- What to produce: Give back exactly the stretch of data below from the line holding "Archäologische Sammlung (656, 187)" through the line holding "Real-Time Product Availability (107, 2298)", both ends included, and leave the remaining lines out.

- Listed entries:
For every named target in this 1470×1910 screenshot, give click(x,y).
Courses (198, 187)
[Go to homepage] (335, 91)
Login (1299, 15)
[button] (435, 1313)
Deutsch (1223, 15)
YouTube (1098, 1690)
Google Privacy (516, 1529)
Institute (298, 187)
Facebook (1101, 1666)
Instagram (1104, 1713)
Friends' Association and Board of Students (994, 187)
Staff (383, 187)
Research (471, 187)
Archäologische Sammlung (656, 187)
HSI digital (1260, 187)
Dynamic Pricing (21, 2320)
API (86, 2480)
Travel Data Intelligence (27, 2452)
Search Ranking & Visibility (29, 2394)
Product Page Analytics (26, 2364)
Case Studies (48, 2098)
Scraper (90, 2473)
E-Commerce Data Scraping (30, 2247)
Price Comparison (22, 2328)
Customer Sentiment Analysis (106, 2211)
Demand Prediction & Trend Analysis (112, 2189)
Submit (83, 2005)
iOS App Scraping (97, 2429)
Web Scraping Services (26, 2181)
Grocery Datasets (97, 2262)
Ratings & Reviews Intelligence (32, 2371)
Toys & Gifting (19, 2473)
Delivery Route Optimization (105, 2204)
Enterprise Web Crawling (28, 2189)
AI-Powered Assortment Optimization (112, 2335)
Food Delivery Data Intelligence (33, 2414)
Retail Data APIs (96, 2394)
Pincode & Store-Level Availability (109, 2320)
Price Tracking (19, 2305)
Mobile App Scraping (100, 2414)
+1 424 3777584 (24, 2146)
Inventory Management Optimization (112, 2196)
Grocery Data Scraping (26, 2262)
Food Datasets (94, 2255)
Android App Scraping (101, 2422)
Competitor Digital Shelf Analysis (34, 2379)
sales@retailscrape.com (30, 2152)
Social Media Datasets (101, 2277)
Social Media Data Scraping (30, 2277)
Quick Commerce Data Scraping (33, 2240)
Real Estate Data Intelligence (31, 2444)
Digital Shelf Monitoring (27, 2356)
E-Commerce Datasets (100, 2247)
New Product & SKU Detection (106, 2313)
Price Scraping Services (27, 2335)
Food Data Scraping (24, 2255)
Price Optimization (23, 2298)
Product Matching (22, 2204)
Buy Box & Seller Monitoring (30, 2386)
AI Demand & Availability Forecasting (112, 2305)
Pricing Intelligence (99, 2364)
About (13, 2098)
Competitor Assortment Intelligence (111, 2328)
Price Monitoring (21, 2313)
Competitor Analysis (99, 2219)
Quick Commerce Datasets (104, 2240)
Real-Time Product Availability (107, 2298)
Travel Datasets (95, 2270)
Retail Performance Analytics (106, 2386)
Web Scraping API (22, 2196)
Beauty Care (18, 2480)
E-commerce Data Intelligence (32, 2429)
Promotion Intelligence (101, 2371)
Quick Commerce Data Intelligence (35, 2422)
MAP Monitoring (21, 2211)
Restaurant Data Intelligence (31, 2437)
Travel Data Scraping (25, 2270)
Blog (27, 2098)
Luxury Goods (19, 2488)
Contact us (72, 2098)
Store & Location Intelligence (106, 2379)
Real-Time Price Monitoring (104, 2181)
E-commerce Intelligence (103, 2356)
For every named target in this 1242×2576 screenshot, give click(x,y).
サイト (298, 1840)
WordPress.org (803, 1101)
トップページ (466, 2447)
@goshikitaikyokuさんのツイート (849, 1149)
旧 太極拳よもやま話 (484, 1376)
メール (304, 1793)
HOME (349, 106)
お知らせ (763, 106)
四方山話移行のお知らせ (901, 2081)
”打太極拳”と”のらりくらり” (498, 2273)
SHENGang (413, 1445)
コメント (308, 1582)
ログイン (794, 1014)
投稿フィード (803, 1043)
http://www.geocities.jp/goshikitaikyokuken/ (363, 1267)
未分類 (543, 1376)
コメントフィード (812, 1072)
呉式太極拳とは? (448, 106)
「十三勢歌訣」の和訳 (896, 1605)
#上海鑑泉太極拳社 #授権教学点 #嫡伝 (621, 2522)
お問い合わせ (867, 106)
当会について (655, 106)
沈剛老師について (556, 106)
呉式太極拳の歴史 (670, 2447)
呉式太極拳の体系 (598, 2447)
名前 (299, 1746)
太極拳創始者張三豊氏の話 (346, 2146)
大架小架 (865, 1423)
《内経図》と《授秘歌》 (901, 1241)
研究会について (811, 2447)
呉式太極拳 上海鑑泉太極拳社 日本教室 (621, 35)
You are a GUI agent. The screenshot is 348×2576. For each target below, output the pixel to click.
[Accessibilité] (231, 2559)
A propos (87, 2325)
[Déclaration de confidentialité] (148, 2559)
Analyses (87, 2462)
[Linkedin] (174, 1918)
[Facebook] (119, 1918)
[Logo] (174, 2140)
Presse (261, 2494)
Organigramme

- Solved exercise:
Archäologische Sammlung (656, 187)
HSI digital (1260, 187)
Dynamic Pricing (21, 2320)
API (86, 2480)
Travel Data Intelligence (27, 2452)
Search Ranking & Visibility (29, 2394)
Product Page Analytics (26, 2364)
Case Studies (48, 2098)
Scraper (90, 2473)
E-Commerce Data Scraping (30, 2247)
Price Comparison (22, 2328)
Customer Sentiment Analysis (106, 2211)
Demand Prediction & Trend Analysis (112, 2189)
Submit (83, 2005)
iOS App Scraping (97, 2429)
Web Scraping Services (26, 2181)
Grocery Datasets (97, 2262)
Ratings & Reviews Intelligence (32, 2371)
Toys & Gifting (19, 2473)
Delivery Route Optimization (105, 2204)
Enterprise Web Crawling (28, 2189)
AI-Powered Assortment Optimization (112, 2335)
Food Delivery Data Intelligence (33, 2414)
Retail Data APIs (96, 2394)
Pincode & Store-Level Availability (109, 2320)
Price Tracking (19, 2305)
Mobile App Scraping (100, 2414)
+1 424 3777584 (24, 2146)
Inventory Management Optimization (112, 2196)
Grocery Data Scraping (26, 2262)
Food Datasets (94, 2255)
Android App Scraping (101, 2422)
Competitor Digital Shelf Analysis (34, 2379)
sales@retailscrape.com (30, 2152)
Social Media Datasets (101, 2277)
Social Media Data Scraping (30, 2277)
Quick Commerce Data Scraping (33, 2240)
Real Estate Data Intelligence (31, 2444)
Digital Shelf Monitoring (27, 2356)
E-Commerce Datasets (100, 2247)
New Product & SKU Detection (106, 2313)
Price Scraping Services (27, 2335)
Food Data Scraping (24, 2255)
Price Optimization (23, 2298)
Product Matching (22, 2204)
Buy Box & Seller Monitoring (30, 2386)
AI Demand & Availability Forecasting (112, 2305)
Pricing Intelligence (99, 2364)
About (13, 2098)
Competitor Assortment Intelligence (111, 2328)
Price Monitoring (21, 2313)
Competitor Analysis (99, 2219)
Quick Commerce Datasets (104, 2240)
Real-Time Product Availability (107, 2298)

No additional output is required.